Fossil Group: 2020 Genius Awards Finalist (Marketing Analytics Innovation)
This is the seventh in a series of 12 blog posts showcasing the achievements of the finalists of the 2020 ANA Genius Awards, presented by Neustar. The 2020 Genius Awards winners will be announced at the 2020 ANA Masters of Marketing Conference, held October 21-23.
CATEGORY: MARKETING ANALYTICS INNOVATION
The last few years have been a time of major disruption for the global watch market. With growth in smartwatches on the rise and traditional watches on the decline, and customer buying patterns shifting away from brick-and-mortar department stores to digital channels like Amazon and Rakuten, accessories companies have had to pivot—quickly.

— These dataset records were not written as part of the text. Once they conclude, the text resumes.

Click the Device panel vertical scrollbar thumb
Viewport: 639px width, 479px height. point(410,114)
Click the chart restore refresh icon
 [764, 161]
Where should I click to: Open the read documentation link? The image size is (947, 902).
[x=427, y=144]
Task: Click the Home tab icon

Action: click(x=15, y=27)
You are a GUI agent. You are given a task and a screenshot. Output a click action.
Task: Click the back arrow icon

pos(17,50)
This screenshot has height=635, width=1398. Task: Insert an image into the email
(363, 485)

Or risk losing their customers.
Here's how Fossil Group, a global company specializing in lifestyle accessories including watches, wearables, handbags, small leather goods, and jewelry, has adapted its strategy by adopting machine learning to drive innovation and growth.

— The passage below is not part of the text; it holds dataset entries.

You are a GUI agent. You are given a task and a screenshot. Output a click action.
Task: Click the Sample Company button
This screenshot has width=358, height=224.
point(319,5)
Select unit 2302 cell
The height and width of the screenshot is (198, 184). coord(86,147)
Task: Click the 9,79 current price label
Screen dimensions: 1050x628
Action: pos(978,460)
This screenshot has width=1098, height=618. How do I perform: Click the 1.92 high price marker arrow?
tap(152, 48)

To quickly and directly link consumer feedback and product development to drive innovation
Due to these ongoing disruptions in the watch product category, Fossil Group was in the position of having to plan its business conservatively while at the same time looking for ways to increase product innovation and drive sales.
The company tapped its global analytics team to identify opportunities to be able to "listen" to—and collect key insights from—customers across top markets, including the Americas, Europe, the Middle East, Africa, and the Asian Pacific region, to detect shifts in customer preferences and purchasing patterns.
Their goal? To identify untapped potential for new products, while reducing costs associated with product innovation and development.
Specifically, they were looking for ways to let customer feedback drive the company's product development—at scale, globally, explained Scott Ohman, VP, Strategy Fossil Group.
In addition, they hoped to increase their success ratio of new products by letting customers drive the decision-making process from the start—thus enabling the company to cut the time it took to launch new products and achieve a balance of supply in line with customer demand.
Ultimately, they were looking to transform their business model to meet the evolving needs of consumer behavior and preferences in both the traditional watch and connected device product categories.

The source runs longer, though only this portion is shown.